Updated in [June 30th, 2023]
Algorithms: Design and Analysis Part 2 is a course designed to introduce learners with some programming experience to the world of algorithms. The course is rigorous, but emphasizes the big picture and conceptual understanding over low-level implementation and mathematical details. Topics covered in Part 2 include greedy algorithms, dynamic programming, NP-completeness, analysis of heuristics, and local search. Upon completion of the course, learners will have a greater mastery of algorithms than most without a graduate degree in the subject.
The instructor for this course is Tim Roughgarden, a professor in the Computer Science Department at Stanford University since 2004. He has taught and published extensively on the subject of algorithms and their applications.
This course is closing on October 10th, 2016, and relaunching as part of a specialization: https://www.coursera.org/specializations/algorithms.
[Applications]
Upon completion of Algorithms: Design and Analysis Part 2, learners will have a greater mastery of algorithms than almost anyone without a graduate degree in the subject. Learners can apply their knowledge to a variety of practical applications, such as scheduling, minimum spanning trees, clustering, Huffman codes, knapsack, sequence alignment, optimal search trees, shortest paths, and local search.
[Career Path]
One job position path that learners can pursue after completing this course is a Data Scientist. Data Scientists are responsible for analyzing large amounts of data to identify trends and patterns, and then using those insights to develop solutions to business problems. They use a variety of techniques, including machine learning, statistical analysis, and predictive modeling, to uncover insights from data. Data Scientists must have a strong understanding of algorithms and be able to apply them to solve complex problems. They must also be able to communicate their findings to stakeholders in a clear and concise manner.
The demand for Data Scientists is growing rapidly, and the job outlook is very positive. Companies are increasingly relying on data-driven decision making, and Data Scientists are in high demand to help them make sense of the data. As the amount of data available continues to grow, the need for Data Scientists will only increase. Companies are also investing more in data-driven technologies, such as artificial intelligence and machine learning, which will create even more opportunities for Data Scientists.
[Education Path]
The recommended educational path for learners who have completed this course is to pursue a degree in Artificial Intelligence (AI). AI is a field of computer science that focuses on the development of intelligent machines that can think and act like humans. AI is used in a variety of applications, including robotics, natural language processing, computer vision, and machine learning.

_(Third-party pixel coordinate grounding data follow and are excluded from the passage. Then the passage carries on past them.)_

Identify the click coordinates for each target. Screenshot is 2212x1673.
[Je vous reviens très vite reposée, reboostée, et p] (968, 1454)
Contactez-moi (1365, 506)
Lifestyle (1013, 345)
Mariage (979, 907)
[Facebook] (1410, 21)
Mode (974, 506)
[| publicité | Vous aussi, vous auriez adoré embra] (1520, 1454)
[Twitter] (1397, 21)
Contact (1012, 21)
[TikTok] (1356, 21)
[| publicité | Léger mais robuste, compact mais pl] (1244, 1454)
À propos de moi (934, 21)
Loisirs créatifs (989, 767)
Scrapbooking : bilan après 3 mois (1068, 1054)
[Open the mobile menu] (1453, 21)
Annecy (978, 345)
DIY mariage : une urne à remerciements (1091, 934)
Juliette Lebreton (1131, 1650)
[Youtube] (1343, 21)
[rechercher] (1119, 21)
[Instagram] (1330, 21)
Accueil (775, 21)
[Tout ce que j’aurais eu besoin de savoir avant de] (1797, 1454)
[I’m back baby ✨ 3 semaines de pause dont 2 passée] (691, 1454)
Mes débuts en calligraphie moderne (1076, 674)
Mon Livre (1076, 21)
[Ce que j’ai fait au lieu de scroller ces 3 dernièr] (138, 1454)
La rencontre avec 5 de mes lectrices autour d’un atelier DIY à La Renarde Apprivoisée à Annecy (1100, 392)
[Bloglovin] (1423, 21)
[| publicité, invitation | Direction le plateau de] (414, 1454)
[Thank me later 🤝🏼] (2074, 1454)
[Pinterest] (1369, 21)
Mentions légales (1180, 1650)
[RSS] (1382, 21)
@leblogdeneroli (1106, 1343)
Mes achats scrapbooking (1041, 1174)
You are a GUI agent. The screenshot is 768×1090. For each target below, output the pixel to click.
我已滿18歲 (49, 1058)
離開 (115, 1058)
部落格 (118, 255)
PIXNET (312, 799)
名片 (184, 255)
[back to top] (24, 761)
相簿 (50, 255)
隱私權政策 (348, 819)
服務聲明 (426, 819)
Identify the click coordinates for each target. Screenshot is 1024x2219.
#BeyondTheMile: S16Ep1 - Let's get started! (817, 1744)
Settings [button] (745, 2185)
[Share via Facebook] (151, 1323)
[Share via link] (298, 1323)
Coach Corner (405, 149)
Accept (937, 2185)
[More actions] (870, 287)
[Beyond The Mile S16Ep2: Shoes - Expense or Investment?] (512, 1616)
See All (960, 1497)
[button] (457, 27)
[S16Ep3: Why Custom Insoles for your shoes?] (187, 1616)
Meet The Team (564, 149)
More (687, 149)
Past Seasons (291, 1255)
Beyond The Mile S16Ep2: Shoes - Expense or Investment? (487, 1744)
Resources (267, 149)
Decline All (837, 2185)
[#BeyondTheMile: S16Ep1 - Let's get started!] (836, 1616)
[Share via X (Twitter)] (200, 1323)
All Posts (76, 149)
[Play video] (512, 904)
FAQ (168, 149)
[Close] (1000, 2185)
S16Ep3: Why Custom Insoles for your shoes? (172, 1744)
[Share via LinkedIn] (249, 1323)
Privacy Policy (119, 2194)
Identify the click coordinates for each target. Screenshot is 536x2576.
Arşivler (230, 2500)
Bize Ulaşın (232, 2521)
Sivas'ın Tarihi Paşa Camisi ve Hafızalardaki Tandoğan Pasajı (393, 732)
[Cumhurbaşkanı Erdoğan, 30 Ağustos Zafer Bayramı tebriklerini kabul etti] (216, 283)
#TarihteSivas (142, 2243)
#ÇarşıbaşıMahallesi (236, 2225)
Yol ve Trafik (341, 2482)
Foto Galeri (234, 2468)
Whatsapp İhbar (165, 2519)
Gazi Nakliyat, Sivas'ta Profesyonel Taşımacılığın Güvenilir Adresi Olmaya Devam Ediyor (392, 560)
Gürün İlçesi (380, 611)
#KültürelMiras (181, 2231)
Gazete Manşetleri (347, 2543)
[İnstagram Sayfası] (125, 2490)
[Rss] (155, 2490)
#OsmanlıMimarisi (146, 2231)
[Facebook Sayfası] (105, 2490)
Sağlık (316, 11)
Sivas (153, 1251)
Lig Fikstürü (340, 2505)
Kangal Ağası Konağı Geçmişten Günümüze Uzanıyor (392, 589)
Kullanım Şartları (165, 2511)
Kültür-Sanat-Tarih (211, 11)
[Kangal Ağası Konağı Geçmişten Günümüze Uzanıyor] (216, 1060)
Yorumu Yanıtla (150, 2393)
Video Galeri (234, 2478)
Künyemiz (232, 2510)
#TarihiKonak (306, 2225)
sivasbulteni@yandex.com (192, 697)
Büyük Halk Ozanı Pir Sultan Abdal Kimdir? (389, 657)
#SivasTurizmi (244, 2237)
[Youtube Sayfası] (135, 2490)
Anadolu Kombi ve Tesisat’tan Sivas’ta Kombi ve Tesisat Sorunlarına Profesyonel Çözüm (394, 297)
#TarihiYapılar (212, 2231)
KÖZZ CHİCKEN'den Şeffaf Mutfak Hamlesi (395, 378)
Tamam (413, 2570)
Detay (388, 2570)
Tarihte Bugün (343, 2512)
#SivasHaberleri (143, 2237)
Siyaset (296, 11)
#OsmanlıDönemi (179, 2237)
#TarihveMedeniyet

The development trend of AI is rapidly advancing, with new technologies and applications being developed every day. AI is becoming increasingly important in the modern world, and the demand for AI professionals is growing. A degree in AI will provide learners with the skills and knowledge necessary to pursue a career in this field. Learners will gain an understanding of the fundamentals of AI, including algorithms, data structures, and programming languages. They will also learn about machine learning, deep learning, and natural language processing. Additionally, they will gain experience in developing AI applications and systems.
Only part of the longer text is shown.